Asia City Strangers
Heidi Specker, Andreas Böhmig, Valentina Seidel, Nicola Meitzner, Elisabeth Neudörfl
The exhibition thematises the space of Asian metropolises through five current photographic positions. The widespread idea of Asia as a contradictory cultural space, on the one hand committed to tradition, on the other a leader of technological progress, is exposed to an individual artistic experience. For the European perspective, these places oscillate “between the foreignness of an exotic-looking culture and the familiarity of a highly developed industrial society” (Bettina Lockemann, “Das Fremde Sehen”). The five photographic works have in common that they do not deal with the fragmented, the fleeting impressions of a large city, but focus on the moment of slowing down, focusing and rearranging in the sense of documentary-oriented, photographic concepts. In the catalogue text, Miriam Paeslack deals more intensively with the theme of “third space”, which is the common place of action of the five positions. “Third space” is to be understood as a separate, here artistic, space of action that provides new, as yet undefined possibilities of confrontation and self-perception: “The third space that emerges in the works, in the exhibition space and finally in our heads is always to be determined anew. (Miriam Paeslack, “Asia City Strangers”)
Heidi Specker’s works defy any temporal attribution. With her motifs “found” in Bangkok, she speaks of “encounters”. She concentrates on the moment and once she has found her motif, she separates herself from everything that surrounds it.
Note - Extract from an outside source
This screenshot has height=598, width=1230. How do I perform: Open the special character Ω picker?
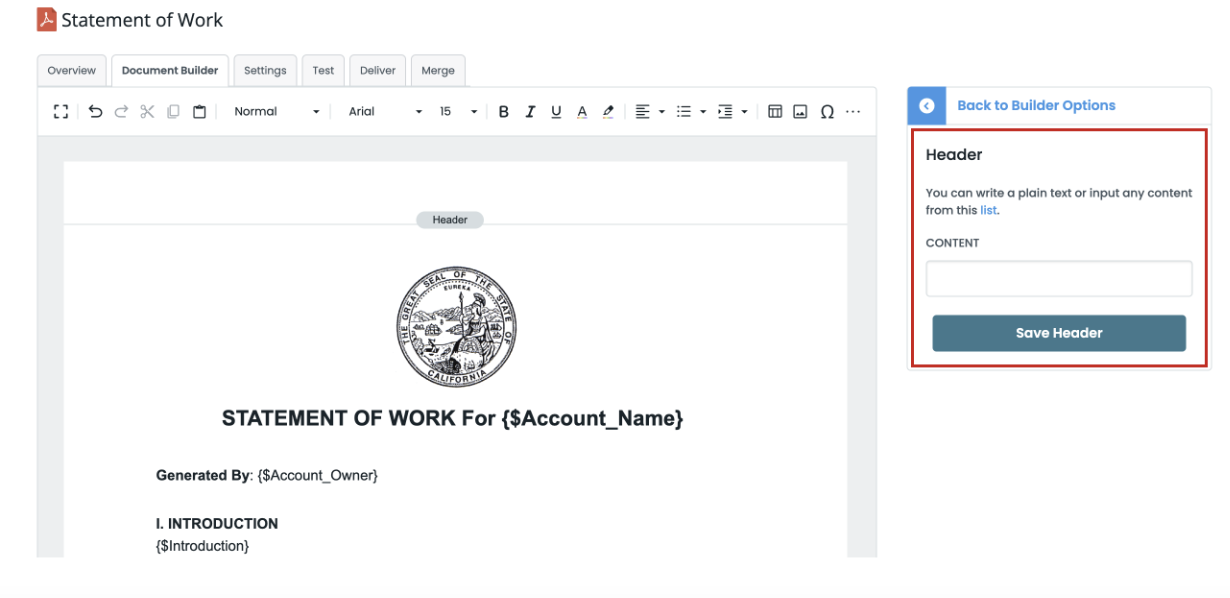[x=827, y=111]
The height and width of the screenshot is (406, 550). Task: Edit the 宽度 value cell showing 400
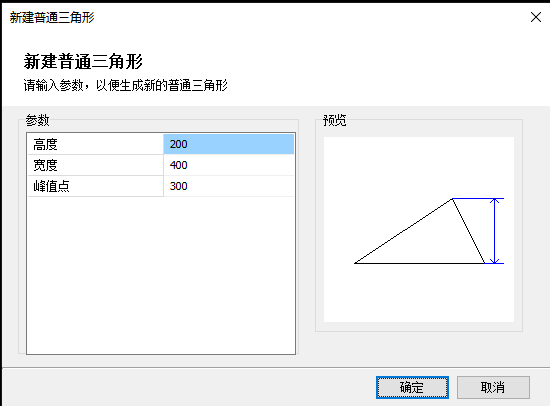pyautogui.click(x=229, y=165)
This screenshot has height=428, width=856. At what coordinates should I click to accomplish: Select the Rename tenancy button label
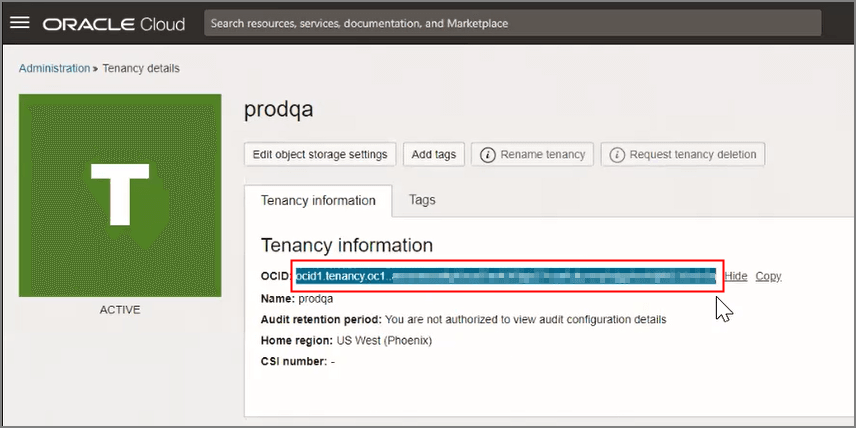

The reduction to the two-dimensionality of the surface completely divests the picture of narrative moments. The results are collage-like picture walls consisting of small-format, slightly rosé-coloured pictures. In her works, Specker questions the relationship between construction and deconstruction in both the process of image-making and that of reception. Nicola Meitzner divides the cityscape into people and space. The compressed, artificial-looking city spaces of Tokyo are complemented by “close-up” portraits of the people moving about there, in the same image format. In their combination, these two types of images, people and city, form “the “yin” and “yang” of the urban in itself” (Miriam Paeslack, “Asia City Strangers”). By making the proportion of city views in Meitzner’s multi-part image grid higher than that of portraits, “a sense of balance of human and city is created overall, as the conscious visual capture of portraits is higher than that of city images” (Miriam Paeslack, “Asia City Strangers”). In her work “forward motion”, Meitzner addresses the area between “liveliness and chaos, between control and social rule, pointing far beyond the borders of Singapore” (Miriam Paeslack, “Asia City Strangers”).
Valentina Seidel shows exclusively portraits of Asian artists in this exhibition. She intensively involves the portrayed artists in the creation of the portraits. In the collaborative work “exchange”, she leaves the choice of the location, the posture and even the choice of the image detail primarily to the portrayed, thus taking the direction of her images out of their hands. These “extended portraits” lead to a conscious connection between the person portrayed and the urban situation. They possibly strive to provide information, a kind of insight into “being human in the city”. Elisabeth Neudörfl’s photographs were taken in a district of Bangkok that is the main attraction for Western sex tourism. In her pictures, she deliberately refrains completely from depicting people. The sprawling contraptions of the neon signs in the amusement district, depicted in sober daylight and looking upwards, expose through the way they are presented: “In not showing her black and white photographs, these documents of “meticulous curiosity”, she (Neudörfl) exposes the subtext of the place/space.” (Miriam Paeslack, “Asia City Strangers”) In his photographs, Andreas Böhmig documents the publicly celebrated self-expression of the radical fundamentalist Hindu movement of the “RSS” in Mumbai/India. Through morning appeal-like rituals, public space is temporarily occupied and the cityscape is shaped on a daily basis. The “RSS” fights for Hindu nationalism and tries to publicly establish its claim to power through these rituals. The images express order as well as absolute control, “the individual dissolves into the mass, disappears in the face of a “higher” principle” (Miriam Paeslack, “Asia City Strangers”). Böhmig’s colourful and precise photographs are impressive evidence of the political instrumentalisation of urban space.